━━━━━ Provided data ━━━━━

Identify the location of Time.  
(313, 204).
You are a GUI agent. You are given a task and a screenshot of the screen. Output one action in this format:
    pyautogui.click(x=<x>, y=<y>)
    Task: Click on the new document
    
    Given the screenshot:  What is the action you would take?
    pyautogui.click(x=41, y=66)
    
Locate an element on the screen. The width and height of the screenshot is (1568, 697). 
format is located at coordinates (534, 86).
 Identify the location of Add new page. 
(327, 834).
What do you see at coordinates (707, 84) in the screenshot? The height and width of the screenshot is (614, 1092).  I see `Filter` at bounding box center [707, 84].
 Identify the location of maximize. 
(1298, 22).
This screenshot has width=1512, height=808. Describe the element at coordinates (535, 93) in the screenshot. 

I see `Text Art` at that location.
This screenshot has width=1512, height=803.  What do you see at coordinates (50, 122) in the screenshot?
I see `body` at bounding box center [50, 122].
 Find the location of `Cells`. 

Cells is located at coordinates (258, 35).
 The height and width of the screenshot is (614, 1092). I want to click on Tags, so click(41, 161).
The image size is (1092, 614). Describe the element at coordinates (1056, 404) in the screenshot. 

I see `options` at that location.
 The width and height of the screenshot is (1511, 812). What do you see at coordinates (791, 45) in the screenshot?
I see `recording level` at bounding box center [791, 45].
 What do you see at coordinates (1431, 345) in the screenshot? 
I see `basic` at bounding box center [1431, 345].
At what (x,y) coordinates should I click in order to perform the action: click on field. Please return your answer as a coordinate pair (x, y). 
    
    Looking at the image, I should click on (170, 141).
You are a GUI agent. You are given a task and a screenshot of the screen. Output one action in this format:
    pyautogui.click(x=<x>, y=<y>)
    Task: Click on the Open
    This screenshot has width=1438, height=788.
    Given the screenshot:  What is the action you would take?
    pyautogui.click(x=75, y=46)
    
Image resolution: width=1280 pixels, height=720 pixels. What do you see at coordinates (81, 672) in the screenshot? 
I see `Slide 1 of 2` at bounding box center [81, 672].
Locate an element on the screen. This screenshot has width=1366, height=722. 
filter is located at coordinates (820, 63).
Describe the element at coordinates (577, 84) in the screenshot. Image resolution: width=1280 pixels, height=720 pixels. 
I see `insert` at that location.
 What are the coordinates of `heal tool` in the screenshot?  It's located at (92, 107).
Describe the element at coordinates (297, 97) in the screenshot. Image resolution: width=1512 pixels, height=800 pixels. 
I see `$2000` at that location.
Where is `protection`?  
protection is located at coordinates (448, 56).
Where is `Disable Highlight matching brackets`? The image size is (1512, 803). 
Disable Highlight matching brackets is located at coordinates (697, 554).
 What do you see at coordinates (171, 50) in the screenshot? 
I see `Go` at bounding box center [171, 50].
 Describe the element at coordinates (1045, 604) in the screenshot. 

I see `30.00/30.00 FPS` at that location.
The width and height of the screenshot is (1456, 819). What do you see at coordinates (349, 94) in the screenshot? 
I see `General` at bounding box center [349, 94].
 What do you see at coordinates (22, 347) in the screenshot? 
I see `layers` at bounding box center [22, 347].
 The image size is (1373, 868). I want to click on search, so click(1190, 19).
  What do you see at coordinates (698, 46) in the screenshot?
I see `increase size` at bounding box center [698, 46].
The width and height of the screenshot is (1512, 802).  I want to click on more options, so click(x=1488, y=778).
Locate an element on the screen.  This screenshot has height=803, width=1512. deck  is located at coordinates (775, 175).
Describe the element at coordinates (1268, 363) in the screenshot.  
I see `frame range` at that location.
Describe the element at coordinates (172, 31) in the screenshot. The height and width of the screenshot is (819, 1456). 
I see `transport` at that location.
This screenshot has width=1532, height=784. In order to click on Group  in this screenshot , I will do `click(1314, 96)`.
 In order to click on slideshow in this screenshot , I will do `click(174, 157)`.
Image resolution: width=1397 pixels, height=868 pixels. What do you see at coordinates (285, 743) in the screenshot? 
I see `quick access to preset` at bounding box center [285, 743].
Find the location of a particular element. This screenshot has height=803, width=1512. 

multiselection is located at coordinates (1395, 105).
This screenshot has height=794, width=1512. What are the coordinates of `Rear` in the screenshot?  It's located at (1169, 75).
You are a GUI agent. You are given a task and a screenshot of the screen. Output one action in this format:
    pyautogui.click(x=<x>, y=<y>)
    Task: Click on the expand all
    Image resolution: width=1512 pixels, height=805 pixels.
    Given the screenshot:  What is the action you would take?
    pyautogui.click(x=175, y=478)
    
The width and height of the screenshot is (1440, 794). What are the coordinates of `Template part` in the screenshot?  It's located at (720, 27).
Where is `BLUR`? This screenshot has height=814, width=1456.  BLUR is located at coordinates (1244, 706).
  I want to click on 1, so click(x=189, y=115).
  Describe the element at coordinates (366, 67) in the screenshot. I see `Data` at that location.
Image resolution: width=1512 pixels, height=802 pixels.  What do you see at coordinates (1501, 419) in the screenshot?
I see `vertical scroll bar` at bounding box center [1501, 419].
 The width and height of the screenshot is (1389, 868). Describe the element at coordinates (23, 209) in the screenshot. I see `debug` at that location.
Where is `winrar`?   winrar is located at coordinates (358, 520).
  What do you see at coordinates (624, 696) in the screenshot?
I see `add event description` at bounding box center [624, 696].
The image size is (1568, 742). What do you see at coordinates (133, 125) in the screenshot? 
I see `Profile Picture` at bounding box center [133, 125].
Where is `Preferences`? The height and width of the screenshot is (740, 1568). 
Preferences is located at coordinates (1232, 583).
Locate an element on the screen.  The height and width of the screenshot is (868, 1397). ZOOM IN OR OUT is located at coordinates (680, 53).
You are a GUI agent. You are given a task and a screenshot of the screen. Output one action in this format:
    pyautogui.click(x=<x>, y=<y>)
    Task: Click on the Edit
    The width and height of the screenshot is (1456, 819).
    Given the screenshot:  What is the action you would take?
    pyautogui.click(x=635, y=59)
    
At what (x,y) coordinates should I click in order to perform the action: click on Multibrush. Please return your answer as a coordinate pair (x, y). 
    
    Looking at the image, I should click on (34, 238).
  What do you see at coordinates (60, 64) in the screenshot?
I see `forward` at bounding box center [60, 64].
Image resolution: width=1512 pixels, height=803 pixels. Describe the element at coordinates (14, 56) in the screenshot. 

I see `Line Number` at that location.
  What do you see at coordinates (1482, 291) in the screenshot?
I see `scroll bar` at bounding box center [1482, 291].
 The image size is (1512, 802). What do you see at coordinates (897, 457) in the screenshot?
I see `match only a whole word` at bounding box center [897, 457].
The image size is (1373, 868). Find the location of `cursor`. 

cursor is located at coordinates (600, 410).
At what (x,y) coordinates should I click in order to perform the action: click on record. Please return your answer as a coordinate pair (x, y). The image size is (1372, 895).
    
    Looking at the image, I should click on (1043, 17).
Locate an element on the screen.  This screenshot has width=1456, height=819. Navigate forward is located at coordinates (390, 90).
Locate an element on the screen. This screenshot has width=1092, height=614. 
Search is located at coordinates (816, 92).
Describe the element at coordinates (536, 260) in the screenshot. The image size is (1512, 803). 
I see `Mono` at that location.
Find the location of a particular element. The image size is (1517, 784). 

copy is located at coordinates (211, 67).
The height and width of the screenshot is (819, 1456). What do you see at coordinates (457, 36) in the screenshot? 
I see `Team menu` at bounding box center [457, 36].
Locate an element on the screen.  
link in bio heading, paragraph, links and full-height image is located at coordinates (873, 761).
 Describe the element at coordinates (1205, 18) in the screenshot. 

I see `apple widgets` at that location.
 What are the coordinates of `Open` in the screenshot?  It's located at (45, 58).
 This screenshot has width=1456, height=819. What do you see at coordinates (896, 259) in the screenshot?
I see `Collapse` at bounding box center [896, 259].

━━━━━

▶ Your instructions
Rewrite the rows starting at the line containing "has width=1366, height=722." and ending at the line containing "coordinates (775, 175).", switching every "Describe" to "Identify" and leaving all else unchanged.

▶ Exercise solution
Locate an element on the screen. This screenshot has width=1366, height=722. 
filter is located at coordinates (820, 63).
Identify the element at coordinates (577, 84) in the screenshot. Image resolution: width=1280 pixels, height=720 pixels. 
I see `insert` at that location.
 What are the coordinates of `heal tool` in the screenshot?  It's located at (92, 107).
Identify the element at coordinates (297, 97) in the screenshot. Image resolution: width=1512 pixels, height=800 pixels. 
I see `$2000` at that location.
Where is `protection`?  
protection is located at coordinates (448, 56).
Where is `Disable Highlight matching brackets`? The image size is (1512, 803). 
Disable Highlight matching brackets is located at coordinates (697, 554).
 What do you see at coordinates (171, 50) in the screenshot? 
I see `Go` at bounding box center [171, 50].
 Identify the element at coordinates (1045, 604) in the screenshot. 

I see `30.00/30.00 FPS` at that location.
The width and height of the screenshot is (1456, 819). What do you see at coordinates (349, 94) in the screenshot? 
I see `General` at bounding box center [349, 94].
 What do you see at coordinates (22, 347) in the screenshot? 
I see `layers` at bounding box center [22, 347].
 The image size is (1373, 868). I want to click on search, so click(1190, 19).
  What do you see at coordinates (698, 46) in the screenshot?
I see `increase size` at bounding box center [698, 46].
The width and height of the screenshot is (1512, 802).  I want to click on more options, so click(x=1488, y=778).
Locate an element on the screen.  This screenshot has height=803, width=1512. deck  is located at coordinates (775, 175).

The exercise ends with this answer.